IRA veteran Gerry Kelly recalled how he and other prisoners from the 1983 Maze Prison escape stayed in the homes of prominent homes of Fine Gael and Fianna Fáil members. One other former IRA volunteer said that Fianna Fáil members in County Limerick gave them weapons for the IRA.

A 1985 British Home Office report that more than six tons (12,793lbs) of explosives had either been intercepted or detonated across Northern Ireland. Again, 98% of this was HME that came from agricultural fertilisers in the Republic of Ireland. This resulted in a series of meetings between the Irish Department of Justice and the British Northern Ireland Office.

Despite the 1985 Anglo-Irish Agreement, British intelligence continued to see that the IRA still enjoyed a relatively safe haven in the Republic of Ireland and that "The Irish security forces operating along the Irish border, namely the Irish Army and Garda Síochána, were reportedly 'ill-equipped and not particularly well-motivated to take an active role against the terrorists.'" British Prime Minister Margaret Thatcher regularly blasted Dublin and complained that the IRA was using the border "to move bombs over from the Republic of Ireland or to flee from security forces in Northern Ireland." She continued:

I can't seal the border.
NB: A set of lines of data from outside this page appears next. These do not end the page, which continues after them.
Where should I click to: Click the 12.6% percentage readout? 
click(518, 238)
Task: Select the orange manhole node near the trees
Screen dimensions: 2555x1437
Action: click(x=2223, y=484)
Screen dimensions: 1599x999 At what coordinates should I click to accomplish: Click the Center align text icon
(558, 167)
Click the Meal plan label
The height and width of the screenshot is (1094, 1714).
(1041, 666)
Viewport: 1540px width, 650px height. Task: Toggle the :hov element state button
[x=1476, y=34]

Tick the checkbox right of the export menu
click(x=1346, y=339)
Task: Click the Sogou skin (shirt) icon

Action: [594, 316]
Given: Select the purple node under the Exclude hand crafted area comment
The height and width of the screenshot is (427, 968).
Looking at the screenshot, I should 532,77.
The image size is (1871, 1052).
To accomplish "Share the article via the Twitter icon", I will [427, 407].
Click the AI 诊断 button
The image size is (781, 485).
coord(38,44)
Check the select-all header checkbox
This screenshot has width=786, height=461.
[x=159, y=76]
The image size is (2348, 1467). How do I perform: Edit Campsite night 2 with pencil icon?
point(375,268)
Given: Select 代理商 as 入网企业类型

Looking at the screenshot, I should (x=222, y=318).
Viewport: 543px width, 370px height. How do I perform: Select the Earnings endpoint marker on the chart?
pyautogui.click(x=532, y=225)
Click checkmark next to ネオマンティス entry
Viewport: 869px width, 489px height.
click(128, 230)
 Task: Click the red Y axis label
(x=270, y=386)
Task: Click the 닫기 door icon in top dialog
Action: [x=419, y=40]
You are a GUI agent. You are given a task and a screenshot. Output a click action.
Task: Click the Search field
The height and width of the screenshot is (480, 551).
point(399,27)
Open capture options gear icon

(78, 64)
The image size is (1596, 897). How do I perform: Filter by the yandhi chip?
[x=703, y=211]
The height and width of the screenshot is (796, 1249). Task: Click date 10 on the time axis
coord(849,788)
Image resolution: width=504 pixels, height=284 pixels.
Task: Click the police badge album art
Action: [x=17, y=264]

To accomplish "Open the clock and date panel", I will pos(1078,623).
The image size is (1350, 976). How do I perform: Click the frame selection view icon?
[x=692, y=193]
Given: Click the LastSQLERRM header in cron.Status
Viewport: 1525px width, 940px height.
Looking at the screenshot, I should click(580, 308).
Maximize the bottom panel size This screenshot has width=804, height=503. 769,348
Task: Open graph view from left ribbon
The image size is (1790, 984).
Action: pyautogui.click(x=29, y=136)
There is no way we can patrol the 500 miles ... Everyone there is an open border. I must send more young boys over to their deaths ... There is a borderline there but it is not an effective border.

During the 1987 Remembrance Day bombing, the IRA South Fermanagh Brigade detonated a bomb near the town's war memorial (cenotaph) at the Enniskillen, County Fermanagh in Northern Ireland, killing 12 people and injuring many others. The bomb was assembled in Ballinamore and transported across the border by multiple volunteers operating in relays, and consisted of both HME and Libyan-supplied Semtex. Shortly afterwards, another South Fermanagh Brigade unit abandoned the attempt to detonate a 140lbs HME contained in a beer keg and a plastic container in the village of Tullyhommon, with command wire running across the border to County Donegal.